Newfoundland dogs hail from the Canadian province of their same name. (Image: Hemera Technologies/Photos.com/Getty Images)

One of the most significant factors to care properly for a growing puppy is feeding. The puppy stage is one of lightning fast development, and as a result, big energy requirements. As a big and strong breed of canine, Newfoundlands don't require adult food until they're well beyond a year old.

Newfoundland Basics

Newfoundlands are simultaneously industrious and tender canines -- suitable for life working alongside fishermen and as companion pooches alike. These Canadian native dogs appear in a handful of colors, including white, gray, brown or black. Newfoundlands are sizable dogs. The males are a little larger than the females, with typical heights of around 28 inches. Typical height for females is 26 inches, taken from their shoulder regions. The boys generally weigh between 130 and 150 pounds, while the girls weigh from 100 to 120 pounds.

Breed Size and Maturity

Dogs of big breeds tend to mature at a slower pace than their tinier breed counterparts. This not only applies to physical size, but also to reproductive maturity. Dogs who are tiny to mid-sized typically continue growing -- in weight and height both -- until they reach approximately 12 months in age. Bigger canines sometimes can take a maximum of around two years to attain physical maturity. Never assume that a pomeranian and a Newfie, for example, are going to enter the adult stage at the same time. Their time frames are generally totally different.
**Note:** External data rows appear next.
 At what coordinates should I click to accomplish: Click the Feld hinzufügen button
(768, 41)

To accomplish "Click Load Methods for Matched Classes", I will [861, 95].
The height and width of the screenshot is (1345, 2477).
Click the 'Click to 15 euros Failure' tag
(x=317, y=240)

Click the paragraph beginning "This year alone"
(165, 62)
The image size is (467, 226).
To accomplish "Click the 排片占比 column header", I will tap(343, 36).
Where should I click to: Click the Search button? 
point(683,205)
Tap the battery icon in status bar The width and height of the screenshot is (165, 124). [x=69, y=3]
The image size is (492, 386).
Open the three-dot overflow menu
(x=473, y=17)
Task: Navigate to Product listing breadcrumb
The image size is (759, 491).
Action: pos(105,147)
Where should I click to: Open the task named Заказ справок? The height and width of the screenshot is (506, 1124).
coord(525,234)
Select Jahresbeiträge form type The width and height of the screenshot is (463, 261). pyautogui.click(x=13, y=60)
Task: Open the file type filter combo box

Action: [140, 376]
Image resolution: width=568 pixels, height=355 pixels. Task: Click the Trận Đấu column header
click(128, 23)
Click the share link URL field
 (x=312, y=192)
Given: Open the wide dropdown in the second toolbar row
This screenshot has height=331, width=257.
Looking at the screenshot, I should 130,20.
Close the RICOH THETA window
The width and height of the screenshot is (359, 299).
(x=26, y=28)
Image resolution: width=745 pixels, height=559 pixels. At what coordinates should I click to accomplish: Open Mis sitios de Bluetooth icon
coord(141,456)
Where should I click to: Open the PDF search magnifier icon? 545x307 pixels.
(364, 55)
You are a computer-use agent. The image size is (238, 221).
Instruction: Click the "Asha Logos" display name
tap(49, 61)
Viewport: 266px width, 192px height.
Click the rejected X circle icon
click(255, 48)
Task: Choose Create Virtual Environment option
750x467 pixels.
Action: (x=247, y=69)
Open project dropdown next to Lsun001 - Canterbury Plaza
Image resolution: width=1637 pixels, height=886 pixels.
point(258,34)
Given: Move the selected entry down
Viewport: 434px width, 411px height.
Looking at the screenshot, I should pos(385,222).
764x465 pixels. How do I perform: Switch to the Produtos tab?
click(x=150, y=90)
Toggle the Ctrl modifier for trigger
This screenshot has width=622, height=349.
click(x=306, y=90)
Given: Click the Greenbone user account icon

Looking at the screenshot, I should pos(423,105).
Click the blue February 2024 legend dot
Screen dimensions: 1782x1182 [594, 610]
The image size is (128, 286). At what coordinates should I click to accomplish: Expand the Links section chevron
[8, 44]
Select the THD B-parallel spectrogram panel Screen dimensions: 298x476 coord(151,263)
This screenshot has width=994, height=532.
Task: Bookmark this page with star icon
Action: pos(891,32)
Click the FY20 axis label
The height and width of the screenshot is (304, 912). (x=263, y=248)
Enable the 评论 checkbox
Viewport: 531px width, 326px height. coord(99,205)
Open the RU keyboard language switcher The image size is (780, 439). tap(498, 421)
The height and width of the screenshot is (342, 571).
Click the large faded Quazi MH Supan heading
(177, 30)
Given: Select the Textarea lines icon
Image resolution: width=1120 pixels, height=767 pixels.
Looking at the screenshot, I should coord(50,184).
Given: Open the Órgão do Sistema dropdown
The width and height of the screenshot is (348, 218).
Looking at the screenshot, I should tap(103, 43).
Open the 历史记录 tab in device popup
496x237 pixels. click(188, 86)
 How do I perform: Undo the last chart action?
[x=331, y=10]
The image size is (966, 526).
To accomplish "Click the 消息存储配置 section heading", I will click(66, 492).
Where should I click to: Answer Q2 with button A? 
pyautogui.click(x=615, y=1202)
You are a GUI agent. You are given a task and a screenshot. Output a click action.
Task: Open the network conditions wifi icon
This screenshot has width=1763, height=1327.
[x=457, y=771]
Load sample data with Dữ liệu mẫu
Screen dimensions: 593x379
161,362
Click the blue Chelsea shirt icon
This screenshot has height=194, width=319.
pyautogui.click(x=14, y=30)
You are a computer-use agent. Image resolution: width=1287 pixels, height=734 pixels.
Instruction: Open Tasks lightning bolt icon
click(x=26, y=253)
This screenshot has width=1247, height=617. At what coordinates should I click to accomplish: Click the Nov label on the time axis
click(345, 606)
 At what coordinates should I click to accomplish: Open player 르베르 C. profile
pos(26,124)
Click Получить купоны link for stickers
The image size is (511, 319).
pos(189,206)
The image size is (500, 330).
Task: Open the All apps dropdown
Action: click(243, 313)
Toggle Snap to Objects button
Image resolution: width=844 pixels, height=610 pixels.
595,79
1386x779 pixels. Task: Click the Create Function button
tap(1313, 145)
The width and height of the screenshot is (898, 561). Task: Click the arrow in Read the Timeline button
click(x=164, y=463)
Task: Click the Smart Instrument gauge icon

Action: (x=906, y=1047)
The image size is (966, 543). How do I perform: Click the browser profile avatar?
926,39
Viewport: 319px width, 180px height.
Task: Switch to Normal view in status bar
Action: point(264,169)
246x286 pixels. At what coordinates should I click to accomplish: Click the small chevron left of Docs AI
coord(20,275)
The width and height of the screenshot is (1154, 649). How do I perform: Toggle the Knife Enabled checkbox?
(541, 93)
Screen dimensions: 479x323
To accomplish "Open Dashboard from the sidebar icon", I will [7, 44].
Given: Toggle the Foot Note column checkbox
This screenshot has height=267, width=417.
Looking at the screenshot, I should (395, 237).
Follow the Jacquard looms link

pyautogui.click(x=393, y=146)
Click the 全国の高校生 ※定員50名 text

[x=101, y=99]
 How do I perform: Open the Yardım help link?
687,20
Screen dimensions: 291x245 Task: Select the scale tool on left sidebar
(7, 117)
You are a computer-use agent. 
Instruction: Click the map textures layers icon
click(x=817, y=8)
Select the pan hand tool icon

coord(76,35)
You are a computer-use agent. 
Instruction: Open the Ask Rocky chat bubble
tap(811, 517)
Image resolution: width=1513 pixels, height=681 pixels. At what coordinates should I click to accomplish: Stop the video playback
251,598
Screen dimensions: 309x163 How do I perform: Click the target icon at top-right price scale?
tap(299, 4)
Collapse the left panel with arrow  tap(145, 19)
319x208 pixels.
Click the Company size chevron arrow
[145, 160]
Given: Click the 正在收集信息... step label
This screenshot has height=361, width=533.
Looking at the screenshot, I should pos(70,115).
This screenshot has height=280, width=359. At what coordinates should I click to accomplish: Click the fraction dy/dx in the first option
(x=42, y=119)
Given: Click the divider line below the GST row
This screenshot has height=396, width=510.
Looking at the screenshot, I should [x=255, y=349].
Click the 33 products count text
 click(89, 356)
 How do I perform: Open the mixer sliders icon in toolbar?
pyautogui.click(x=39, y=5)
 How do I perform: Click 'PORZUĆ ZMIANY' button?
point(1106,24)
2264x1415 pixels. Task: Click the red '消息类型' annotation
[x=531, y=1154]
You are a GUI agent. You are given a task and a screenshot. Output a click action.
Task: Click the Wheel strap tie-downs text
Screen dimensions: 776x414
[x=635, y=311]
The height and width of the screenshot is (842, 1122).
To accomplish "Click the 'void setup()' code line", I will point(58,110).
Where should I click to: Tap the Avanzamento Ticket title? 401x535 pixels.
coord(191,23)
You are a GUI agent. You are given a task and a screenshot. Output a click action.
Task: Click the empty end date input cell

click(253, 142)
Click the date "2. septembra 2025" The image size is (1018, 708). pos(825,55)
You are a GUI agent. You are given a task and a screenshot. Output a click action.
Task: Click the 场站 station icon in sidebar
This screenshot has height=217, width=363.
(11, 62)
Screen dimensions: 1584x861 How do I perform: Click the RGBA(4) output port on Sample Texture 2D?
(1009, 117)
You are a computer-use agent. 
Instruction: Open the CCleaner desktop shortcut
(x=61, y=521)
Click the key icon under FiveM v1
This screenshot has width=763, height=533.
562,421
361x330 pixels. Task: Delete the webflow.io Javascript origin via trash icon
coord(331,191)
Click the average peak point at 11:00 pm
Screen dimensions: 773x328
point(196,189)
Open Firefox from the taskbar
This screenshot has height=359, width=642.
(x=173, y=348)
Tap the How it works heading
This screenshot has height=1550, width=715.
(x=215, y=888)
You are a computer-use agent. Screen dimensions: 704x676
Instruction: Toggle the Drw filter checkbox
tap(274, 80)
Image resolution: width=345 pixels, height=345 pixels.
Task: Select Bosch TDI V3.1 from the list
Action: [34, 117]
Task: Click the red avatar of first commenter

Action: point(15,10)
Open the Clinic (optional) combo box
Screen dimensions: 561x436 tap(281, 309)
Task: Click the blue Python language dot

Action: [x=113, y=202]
Transferring Newfoundland Puppies

As impressively sized dogs, Newfies generally should make the switch over to adult dog food when they're around 18 months old. Doing this allows these massive cuties to mature and develop at reasonable and measured paces, which is often helpful for preventing them from experiencing the troubles of orthopedic difficulties later on, particularly those that involve the hip. When feeding a young Newfie puppy, always seek out commercial puppy formulas that are geared toward dogs of big breeds. If you're not sure of what specific food to choose, ask your veterinarian.

Puppy and Adult Dog Food Difference

Never bypass feeding your furry youngster puppy food in favor of canine meals formulated for adults. Remember, puppies need lots and lots of energy from their foods, and as a result, lots of protein, which puppy food can provide. Newfoundland dogs have to have ample protein to develop into healthy adult dogs who are capable of doing everything from swimming to pulling sturdy logs around. Working is the name of the game for the Newfie breed.